**Liste des tâches:**
**1)** Comment traduire en anglais la phrase « Nous avons déjà eu l’occasion de présenter en détail les mesures organisationnelles à mettre en place pour limiter les risques. », tirée du texte sur l’insolvabilité des entreprises ?
**2)** Pourriez-vous écrire la suite du texte sur l’insolvabilité des entreprises, à partir de l’endroit où il s’arrête ?

**Texte à lire:**
Parmi ces entreprises, celles dont l’activité était déjà fragilisée avant la crise sanitaire sont particulièrement en danger.


Nous avons déjà eu l’occasion de présenter en détail les mesures organisationnelles à mettre en place pour limiter les risques. Il est également nécessaire d’aborder la matière de l’insolvabilité des entreprises. Celle-ci est consacrée par le livre XX du Code de droit économique, mais des mesures temporaires vont l’adapter à la crise que nous vivons actuellement.


Plusieurs questions se posent plus particulièrement. Qu’en est-il de l’ouverture de nouvelles faillites ? Du recours à la procédure de réorganisation judiciaire (PRJ) ? Quel sort réserver aux procédures en cours ? Puis-je prendre des mesures à l’égard d’une entreprise qui est ma débitrice ?


C’est ce que nous essayerons de clarifier dans cette brève.

Le droit de l’insolvabilité… :


1) Introduction d’une requête en Procédure de Réorganisation Judiciaire (PRJ)

**Entrées affichées:**
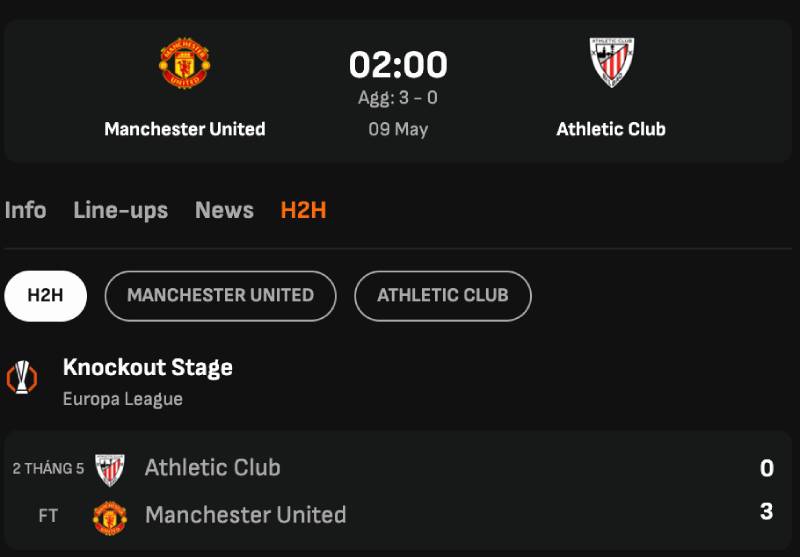The image size is (800, 557).
Task: Filter by the ATHLETIC CLUB pill
Action: pyautogui.click(x=442, y=296)
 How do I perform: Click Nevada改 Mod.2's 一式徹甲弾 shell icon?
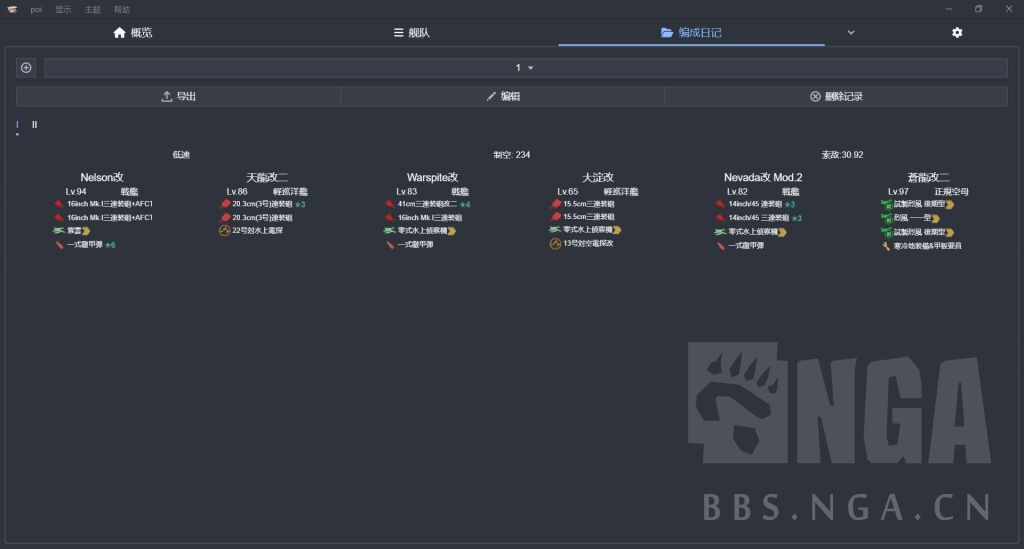721,245
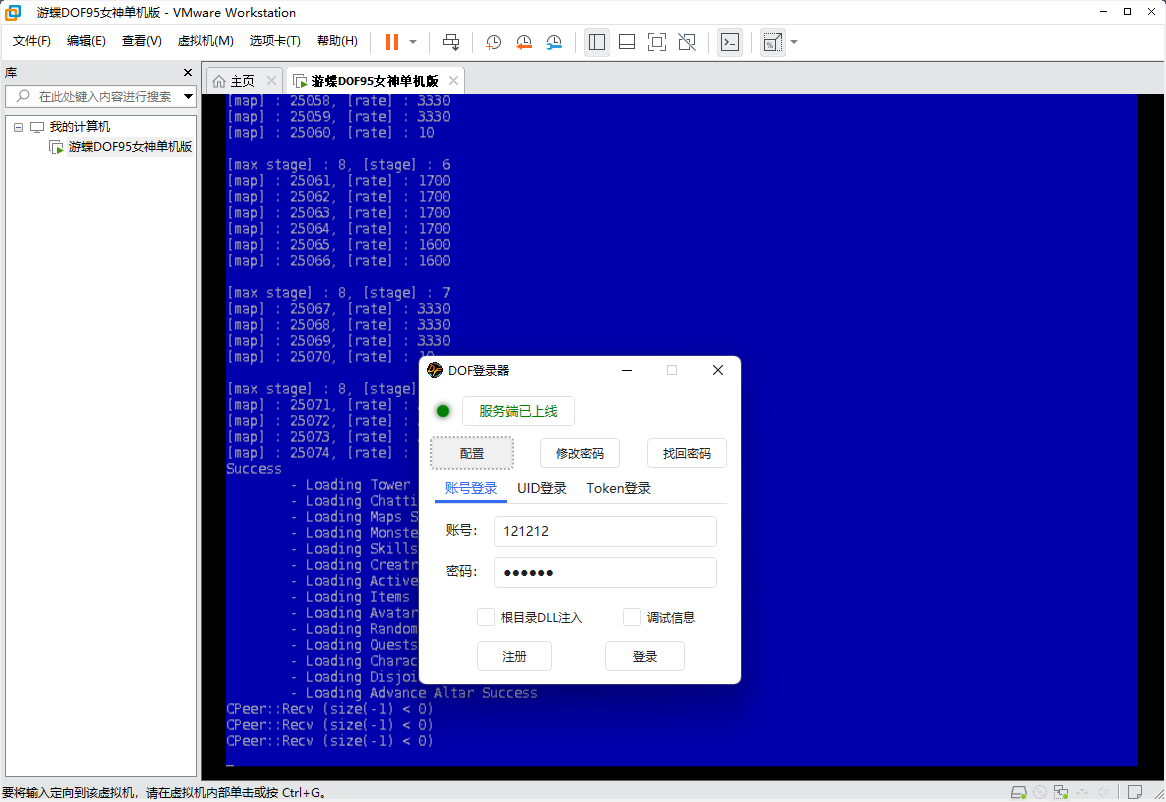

**Problèmes résolus:**
**1)** We have already had the opportunity to present in detail the organizational measures to be put in place to limit the risks.

**2)**
Si une requête en ouverture de PRJ est déclarée fondée, le Tribunal va accorder un sursis à l’entreprise en difficulté, lequel sera de maximum six mois. Ce sursis est une période pendant laquelle l’entreprise est à l’abri des mesures d’exécution de ses créanciers et doit mettre tout en oeuvre pour atteindre le but de sa réorganisation.


La PRJ peut avoir pour objet de négocier un accord avec au moins deux créanciers (accord amiable), la négociation d’un accord collectif avec l’ensemble des créanciers ou le transfert de l’activité ou des actifs.


Concrètement, l’entreprise qui recours à une PRJ par accord collectif s’engage à respecter un plan de remboursement qui doit être voté par ses créanciers et homologué par le Tribunal. La durée du sursis doit permettre à l’entreprise de négocier ce plan de remboursement avec ses créanciers tout en étant à l’abri d’éventuelles mesures d’exécution forcée (envoi de l’huissier, saisie, etc.).


A l’une ou l’autre exceptions près, ce plan de remboursement pourra s’étaler sur une durée de 5 ans, délai maximal de remboursement offert par l’arsenal législatif belge. De plus, si le plan est scrupuleusement respecté, les montants abattus dans le cadre du plan de réorganisation ne devront jamais être remboursés aux créanciers. Cette procédure peut donc permettre, outre l’étalement du remboursement sur une très longue période, de faire des économies.


Une PRJ ne vaut que pour les dettes existantes au jour du jugement d’ouverture de la PRJ. Il est donc opportun d’attendre avant d’ouvrir une PRJ pour être certain de la reprise de toutes les dettes dans cette procédure d’insolvabilité.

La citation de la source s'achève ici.